As per The Rust Reference,

Procedural macros allow you to run code at compile time that operates over Rust syntax, both consuming and producing Rust syntax. You can sort of think of procedural macros as functions from an AST to another AST.

Set Up a Project for the Macro

So, we want to parse the AST and generate our own AST. Let's create a new cargo project called macros (cargo init macros --lib) and include in our main project (which actually hasn't been established yet) by adding macros = { path = "macros" } to Cargo.toml. In the macros project, we want to add this to Cargo.toml.

[dependencies]
syn = { version = "2.0", features = ["full"] }
proc-macro2 = "1.0"
quote = "1.0"

[lib]
proc-macro = true

syn, proc-macro2, and quote seem to be the essentials for creating a proc macro. We want to replace our primary enum with a new enum, more structs, and some impls. To do this replacement, we use an attribute macro. To get started using an attribute macro, we write the method as follows.

#[proc_macro_attribute]
pub fn message_encoder_decoder(_: TokenStream, input: TokenStream) -> TokenStream {
    // draw the rest of the owl
}

Now what? For simplicity's sake, I'll just be talking about the sending half of this macro. The code for the receiving half is predictably similar. Let's use syn to create a syntax tree from this token stream. To do that, we can do this.

let input = parse_macro_input!(input as ItemEnum);

Now, let's start to build the that match statement that we had talked about earlier. To do this, let's store all the cases and finally construct the match inside of a TryFrom.

let mut cases = Vec::new();

for variant in input.variants {
    let name = variant.ident;
    // Skip over the Unknown variant since it's a special case
    if name.to_string() == "Unknown" {
        continue;
    }

    // Get the text contained within our /// comment (i.e. doc = "/// 5 <->")

- Set task
Carry on the text about building a Rust procedural macro from the point where it stops. The material that follows comes from a different source than the text above.

- Supplied material
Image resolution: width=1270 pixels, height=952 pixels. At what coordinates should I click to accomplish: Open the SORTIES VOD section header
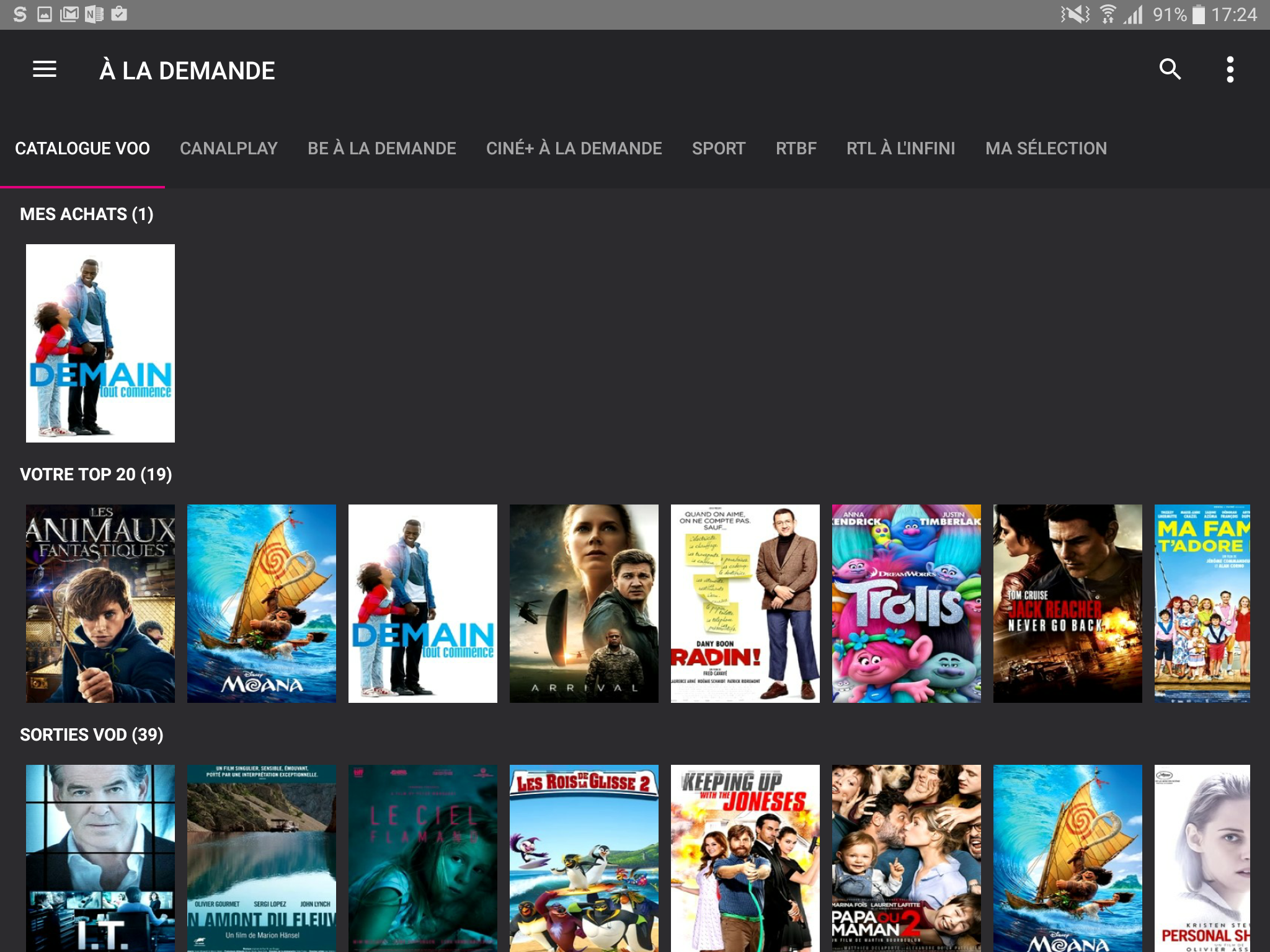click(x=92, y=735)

- Answer below
    let doc = variant.attrs.first().unwrap().span().source_text().unwrap();
    // If we don't have a ->, we're not sending so skip
    if !doc.contains("->") {
        continue;
    }

    // Get the packet code from the comment 
    let code: u8 = doc.split_whitespace().skip(1).next().unwrap().parse().unwrap();
}

In rust there are three kinds of enum variant fields, Named, Unnamed, and Unit. Named means that the variant contains named fields (i.e. X { a: i32, b: f64 }). Unnamed means that the variant is represented by a tuple (i.e. Y(i32, f64, bool)). Unit means the variant doesn't store any values (i.e. None). For now, we only have Named fields so let's deal with that.

for variant in input.variants {
    // ...

    if let Fields::Named(field) = variant.fields {
        // Store the array of the methods we are calling
        let mut fns = Vec::new();

        // Iterate over each named field
        for field in fields.named {
            let name = field.ident.as_ref().unwrap();
            if let Type::Path(ty) = &field.ty {
                // Remember, we made Writer chainable so we can just join these
                let method = match ty.path.segments.first().unwrap().ident.to_string().as_str() {
                    "bool" => quote! { .write_bool(data.#name) },
                    "u8" => quote! { .write_byte(data.#name) },
                    "i16" => quote! { .write_i16(data.#name) },
                    ty => quote! { compile_error!("Unknown type: {}", #ty) },
                }
                // Add the method
                fns.push(method)
            }
        }

        // # embeds the variable and #(#fns)* repeats fns
        cases.push(quote! { Message::#name(data) => Ok(Writer::new(#code)#(#fns)*.finalize()) })
    }
}

Cool. What is quote! doing, you may ask. It is taking the Rust code and converting it into a token stream. We now have our cases for each server-sent packet. Let's finally wrap them up in a match statement and get this show on the road. After our for loop, we are going to have this.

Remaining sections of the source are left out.